Framework · One-pager
↑ Tech Extensity

What happens when companies become
too big to govern?

The problem

Current AI policy & governance efforts keep proposing the same set of tools to address harms that come from AI and corporate power concentration — fines, audits, model cards, transparency, human-in-the-loop, etc. But these solutions presume that the institutional powers and governments will continue to have leverage over the actors they seek to regulate. Evidence suggests otherwise.

With each new technical innovation, we’re witnessing what happens when a handful of companies control everything from the models and compute, to the communications channels, infrastructure, surveillance and decision-making systems, and even the interfaces that increasingly define our lives.

This is what I define as tech extensity: where tech firms and the tools and services they provide become so embedded in the complex systems that society is dependent on, that they become impossible to remove or constrain.1

What extensity is — and isn’t

Riffing on Robert Greene’s 48 Laws of Power, I distinguish intensity (dominance through mastery, which is finite and impermanent — think of the great artists, or Henry Ford) from extensity (dominance through spread — Henry Kissinger across administrations, Google across the open web, SpaceX across launch + connectivity, Anthropic and OpenAI through AI).2

Here’s what extensity is not:

  • A monopoly. Extensity doesn’t require exclusive market share; Google has meaningful competition, and yet, so many of us are reliant on their tools.
  • Lock-in. Lock-in is a bilateral switching cost problem — one customer, one vendor, one painful migration. Extensity is systemic: even users who can individually turn off Google still depend on Google’s infrastructure (or systems that depend on Google) to function. The system itself cannot operate without it.
  • Regulatory capture. Regulatory capture shapes the rules of regulation, but the actors are still in some sense, constrained; extensity makes rules inapplicable in the first place. A small network of companies who are individually more profitable and powerful than entire countries, and collectively powerful enough to rival nation-states, are being emboldened to ignore the law entirely.

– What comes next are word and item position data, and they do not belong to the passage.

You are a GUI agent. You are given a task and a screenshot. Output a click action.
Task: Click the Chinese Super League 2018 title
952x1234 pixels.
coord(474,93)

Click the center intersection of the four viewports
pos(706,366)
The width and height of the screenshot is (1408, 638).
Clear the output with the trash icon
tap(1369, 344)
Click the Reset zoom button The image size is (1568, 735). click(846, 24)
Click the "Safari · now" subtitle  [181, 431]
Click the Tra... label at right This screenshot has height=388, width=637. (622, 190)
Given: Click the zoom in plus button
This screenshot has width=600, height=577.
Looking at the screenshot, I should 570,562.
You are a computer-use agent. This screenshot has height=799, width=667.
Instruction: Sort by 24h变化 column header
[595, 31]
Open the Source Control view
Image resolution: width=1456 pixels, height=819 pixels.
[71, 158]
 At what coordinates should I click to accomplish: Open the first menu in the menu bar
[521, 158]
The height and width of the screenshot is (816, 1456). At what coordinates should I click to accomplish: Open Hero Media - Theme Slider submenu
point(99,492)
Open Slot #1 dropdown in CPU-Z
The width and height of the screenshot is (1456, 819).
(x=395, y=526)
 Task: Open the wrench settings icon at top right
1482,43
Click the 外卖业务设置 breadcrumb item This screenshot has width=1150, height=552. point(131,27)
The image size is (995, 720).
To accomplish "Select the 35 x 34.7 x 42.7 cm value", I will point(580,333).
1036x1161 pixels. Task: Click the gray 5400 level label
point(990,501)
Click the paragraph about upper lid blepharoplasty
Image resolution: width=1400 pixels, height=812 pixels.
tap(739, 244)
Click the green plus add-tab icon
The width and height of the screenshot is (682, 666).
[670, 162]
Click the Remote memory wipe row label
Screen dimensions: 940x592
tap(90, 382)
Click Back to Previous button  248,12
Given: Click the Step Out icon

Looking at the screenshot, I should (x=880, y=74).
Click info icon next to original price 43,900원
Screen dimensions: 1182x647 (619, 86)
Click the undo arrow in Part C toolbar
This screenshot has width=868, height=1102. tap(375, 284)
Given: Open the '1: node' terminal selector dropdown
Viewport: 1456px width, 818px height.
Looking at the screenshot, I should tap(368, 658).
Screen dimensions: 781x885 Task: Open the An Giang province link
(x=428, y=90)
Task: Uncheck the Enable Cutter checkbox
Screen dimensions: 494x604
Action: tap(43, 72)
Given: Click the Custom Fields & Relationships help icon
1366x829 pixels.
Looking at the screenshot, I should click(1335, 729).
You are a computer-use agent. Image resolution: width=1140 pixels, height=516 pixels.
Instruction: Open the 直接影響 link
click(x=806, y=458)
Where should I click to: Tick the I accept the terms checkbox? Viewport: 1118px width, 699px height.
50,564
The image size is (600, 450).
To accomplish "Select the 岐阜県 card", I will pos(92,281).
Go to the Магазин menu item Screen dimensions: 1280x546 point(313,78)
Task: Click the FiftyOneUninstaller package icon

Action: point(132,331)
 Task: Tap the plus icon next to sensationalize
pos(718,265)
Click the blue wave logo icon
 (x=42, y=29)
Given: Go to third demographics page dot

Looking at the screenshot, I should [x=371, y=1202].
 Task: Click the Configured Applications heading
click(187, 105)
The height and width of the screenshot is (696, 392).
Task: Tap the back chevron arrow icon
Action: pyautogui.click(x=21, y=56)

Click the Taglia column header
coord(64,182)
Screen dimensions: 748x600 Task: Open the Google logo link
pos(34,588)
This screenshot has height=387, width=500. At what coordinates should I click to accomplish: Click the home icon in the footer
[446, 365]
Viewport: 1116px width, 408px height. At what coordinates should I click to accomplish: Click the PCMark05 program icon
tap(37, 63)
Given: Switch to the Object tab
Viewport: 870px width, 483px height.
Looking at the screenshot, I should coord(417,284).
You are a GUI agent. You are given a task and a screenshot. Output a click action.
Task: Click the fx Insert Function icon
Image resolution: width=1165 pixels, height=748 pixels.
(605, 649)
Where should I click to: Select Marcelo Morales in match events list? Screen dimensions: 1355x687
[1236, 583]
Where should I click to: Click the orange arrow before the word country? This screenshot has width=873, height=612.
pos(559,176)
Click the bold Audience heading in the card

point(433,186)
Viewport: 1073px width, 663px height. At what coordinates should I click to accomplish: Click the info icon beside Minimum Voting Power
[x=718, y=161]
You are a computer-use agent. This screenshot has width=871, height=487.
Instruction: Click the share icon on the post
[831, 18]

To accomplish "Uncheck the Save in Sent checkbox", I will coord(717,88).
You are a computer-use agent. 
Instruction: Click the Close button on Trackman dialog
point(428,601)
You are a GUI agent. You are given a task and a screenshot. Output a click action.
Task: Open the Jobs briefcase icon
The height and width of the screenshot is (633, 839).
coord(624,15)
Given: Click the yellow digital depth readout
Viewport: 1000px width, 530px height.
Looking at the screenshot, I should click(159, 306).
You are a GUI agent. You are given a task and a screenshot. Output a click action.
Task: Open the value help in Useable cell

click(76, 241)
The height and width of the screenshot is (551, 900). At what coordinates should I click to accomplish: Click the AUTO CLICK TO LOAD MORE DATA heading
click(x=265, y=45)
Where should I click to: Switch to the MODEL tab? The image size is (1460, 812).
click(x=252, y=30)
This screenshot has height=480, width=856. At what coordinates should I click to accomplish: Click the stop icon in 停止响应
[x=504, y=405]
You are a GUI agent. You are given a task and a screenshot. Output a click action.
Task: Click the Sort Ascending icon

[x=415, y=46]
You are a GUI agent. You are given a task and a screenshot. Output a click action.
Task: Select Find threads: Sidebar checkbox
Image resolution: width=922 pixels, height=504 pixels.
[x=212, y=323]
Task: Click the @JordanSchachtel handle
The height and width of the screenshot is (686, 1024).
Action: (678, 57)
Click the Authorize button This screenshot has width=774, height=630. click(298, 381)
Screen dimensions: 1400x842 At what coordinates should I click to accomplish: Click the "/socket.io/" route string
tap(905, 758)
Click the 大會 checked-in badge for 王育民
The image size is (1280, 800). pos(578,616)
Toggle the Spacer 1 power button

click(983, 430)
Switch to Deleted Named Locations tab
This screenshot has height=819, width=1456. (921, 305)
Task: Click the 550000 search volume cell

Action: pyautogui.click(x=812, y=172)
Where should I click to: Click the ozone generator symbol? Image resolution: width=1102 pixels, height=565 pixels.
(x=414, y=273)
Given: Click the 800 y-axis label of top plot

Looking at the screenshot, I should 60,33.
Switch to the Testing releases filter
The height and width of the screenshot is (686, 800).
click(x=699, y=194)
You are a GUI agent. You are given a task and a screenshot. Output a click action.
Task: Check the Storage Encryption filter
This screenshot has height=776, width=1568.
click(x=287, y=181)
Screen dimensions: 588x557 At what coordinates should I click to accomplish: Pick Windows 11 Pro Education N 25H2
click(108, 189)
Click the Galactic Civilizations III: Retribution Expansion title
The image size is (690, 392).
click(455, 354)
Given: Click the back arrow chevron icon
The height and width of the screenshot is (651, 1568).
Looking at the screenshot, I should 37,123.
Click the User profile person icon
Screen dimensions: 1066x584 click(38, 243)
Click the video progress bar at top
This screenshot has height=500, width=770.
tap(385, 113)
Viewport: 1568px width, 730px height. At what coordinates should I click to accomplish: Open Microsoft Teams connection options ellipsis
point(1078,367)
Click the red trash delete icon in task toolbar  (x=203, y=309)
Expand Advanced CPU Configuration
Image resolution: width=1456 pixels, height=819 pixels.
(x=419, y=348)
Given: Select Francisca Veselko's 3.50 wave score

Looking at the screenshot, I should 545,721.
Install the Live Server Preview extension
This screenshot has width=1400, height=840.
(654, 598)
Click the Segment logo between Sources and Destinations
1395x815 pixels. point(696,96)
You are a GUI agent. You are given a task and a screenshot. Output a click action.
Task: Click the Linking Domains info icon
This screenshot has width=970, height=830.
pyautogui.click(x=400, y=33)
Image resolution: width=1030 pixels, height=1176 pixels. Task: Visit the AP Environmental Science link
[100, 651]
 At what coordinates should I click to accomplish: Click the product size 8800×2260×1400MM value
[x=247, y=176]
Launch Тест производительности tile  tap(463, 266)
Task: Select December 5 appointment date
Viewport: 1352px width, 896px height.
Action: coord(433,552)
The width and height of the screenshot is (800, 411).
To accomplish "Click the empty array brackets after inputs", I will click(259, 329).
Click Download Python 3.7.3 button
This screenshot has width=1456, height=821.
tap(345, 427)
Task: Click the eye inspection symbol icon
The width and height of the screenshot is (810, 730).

Extensity is the structural condition under which a democratic system becomes unable to discipline or control its own components. “Too big to fail” was the 2008 version. “Too big to govern” is the 2026 version.

Why this matters for AI governance now

The AI scale-up isn’t producing new monopolies. It’s producing new substrates — compute, foundation models, satellite + sensor infrastructure, surveillance & machine-human integrations. Simultaneously, society is building on top of this substrate before a vocabulary is developed on how to properly define the problem.

Compounding this is the loss of friction.3 By friction, I mean the temporal, legal, financial, normative, and knowledge-based barriers-to-entry that have historically inhibited concentrated power grabs and constrained collective disempowerment. Friction keeps our worst human impulses in check; unfortunately the speed of change in frontier AI, surveillance & military technologies, compute, and communications have been eliminating these friction points at an alarming pace.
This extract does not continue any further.